An extension of this observation was made by Landry : Let $n \in \mathbb N$ and suppose it is known that every factor of $n$ is of the form $ax+b$ for some (known) integers $a,b$, then from $n = (ax_1+b)(ax_2+b)$ he saw that there existed $q,h,r$ integers such that :
$$
x_1x_2 = q-bh \\
x_1+x_2 = r+ah\\
h = \frac{q-x_1(r-x_1)}{ax_1+b}
$$
using which he was able to test for existence of $q,h,r$ for various values of $x_1$. He proved the existence of a $B>0$, such that it is enough to have no solutions to the first two equations for $x_1 > B$ and no solution to the third equation for $x_1 \leq B$ for $n$ to be prime. If there is a solution at some stage, then $n$ is not prime!
Landry used this to factorize $2^n \pm 1$ for all $n \leq 64$ completely (with the apparent exception of four of them near $64$), and also obtained the largest prime number known then :
$$
\frac{2^{53}+1}{321} = 2805980762433
$$
They do work very very hard in computation, though. Lucas confirmed that $M_{67}$ was composite, but no prime factor was found till $1903$ when Frank Nelson Cole took , after "three years of Sundays", to the blackboard in a famous "no speech" seminar , proceeded to square $2$ repeatedly and find $$
2^{67}-1 = 147573952589676412927
$$
and on the other side of the board, proceeded to multiply : $$
\quad \quad \ \ \ \quad \quad \quad 193707721 \\
\quad \quad \quad\times 761838257287 \\
-----------\\
147573952589676412927 \\
-----------
$$
in high school fashion. He said nothing , and cue rapturous applause. And why not!
Best Answer
To the best of my knowledge, the best known test to determine whether a Mersenne number is prime is the Lucas-Lehmer test. If you already know that $p$ is an odd prime (it doesn't work for $M_2 = 3$), let
$U_0 = 4$, and $U_{n+1} \equiv U_n^2 - 2 \pmod {M_p}$.
Then $M_p$ is prime if and only if $U_{p-2} \equiv 0 \pmod {M_p}$.
Taking the modulus at each step, to check the primality of $M_p$, only $2\cdot p$-bit numbers are necessary, thus the proof (or disproof) is computationally feasible even for larger $p$.

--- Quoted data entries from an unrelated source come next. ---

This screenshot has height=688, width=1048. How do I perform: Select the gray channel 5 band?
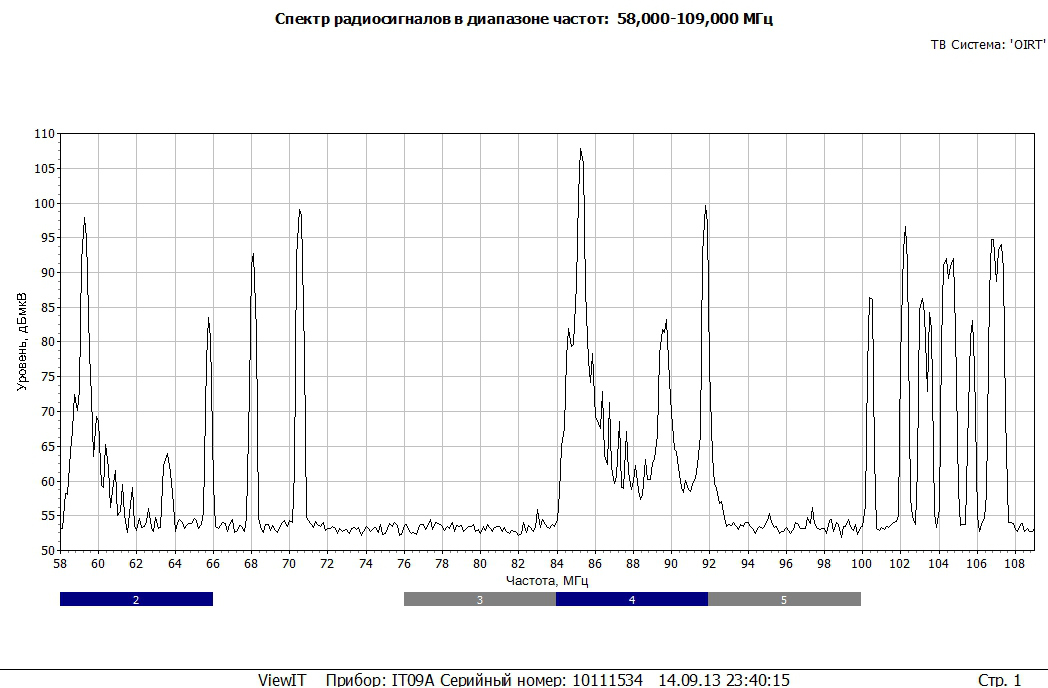click(x=784, y=599)
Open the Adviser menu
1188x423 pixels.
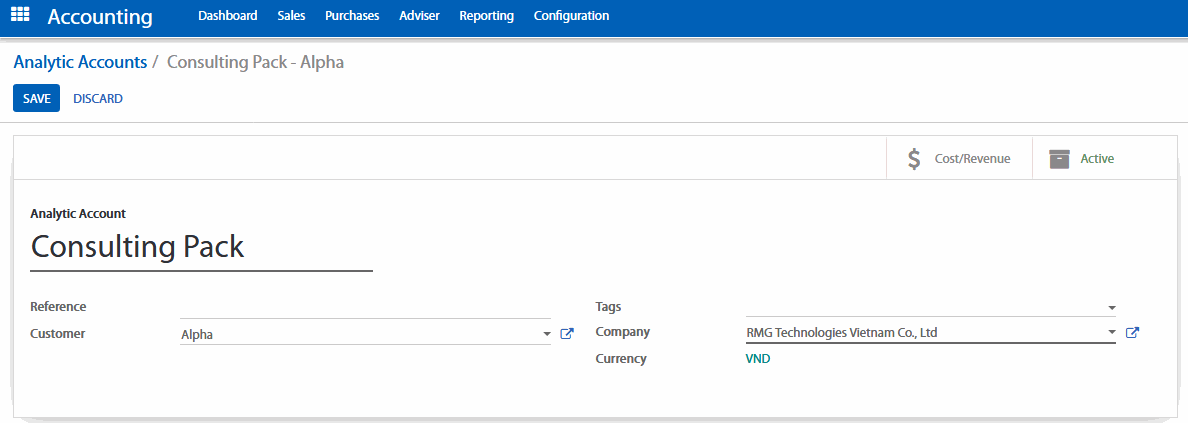pyautogui.click(x=419, y=16)
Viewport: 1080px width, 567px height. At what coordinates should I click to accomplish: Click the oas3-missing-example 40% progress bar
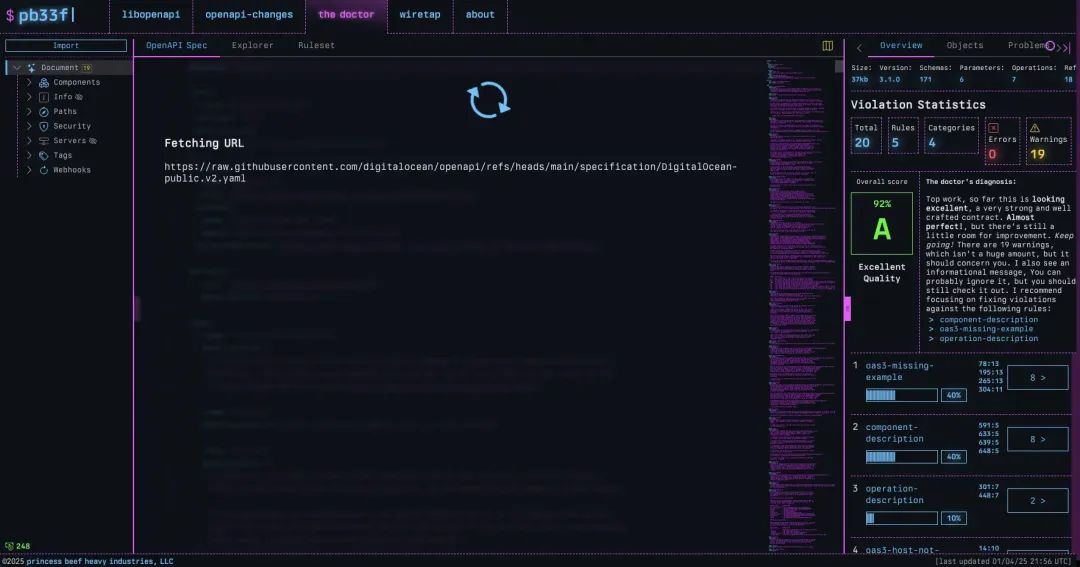pyautogui.click(x=901, y=395)

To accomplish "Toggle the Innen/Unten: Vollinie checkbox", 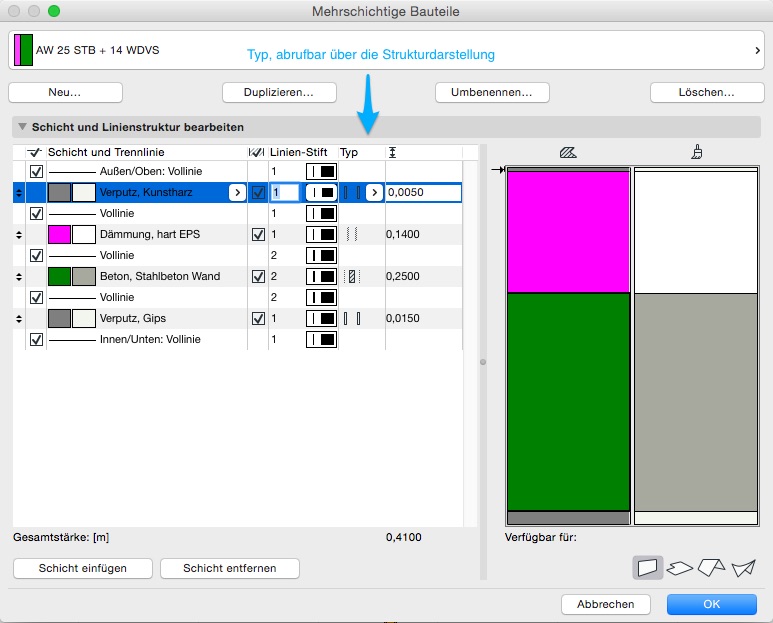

The mathematics behind that are more involved than I am ready to explain here.
Regarding the edit - I presume the most important thing is the line with the "why?".
For the assumed prime $p$ dividing $M_{17}$, let $k$ be the order of 2 in $\mathbb{Z}_p^\ast$ (the group of units [non-zero elements] of $\mathbb{Z}_p$).
Then $p \mid 2^n - 1 \iff 2^n \equiv 1 \pmod p \iff k \mid n$. The last can be seen by writing $n = q\cdot k + r\quad, 0 \leqslant r < k$.
So by assumption $k \mid 17$, and by Fermat's theorem, $k \mid (p-1)$. Hence $k \mid (17, p-1)$.
That's not quite correct as stated, but assuming $M_{17}$ composite, and $p$ its smallest prime divisor, the conclusion $p \leqslant \sqrt{2^{17}-1}$ holds. (Since $M_p \equiv 3 \pmod 4$, we can replace the $\leqslant$ with a $<$.)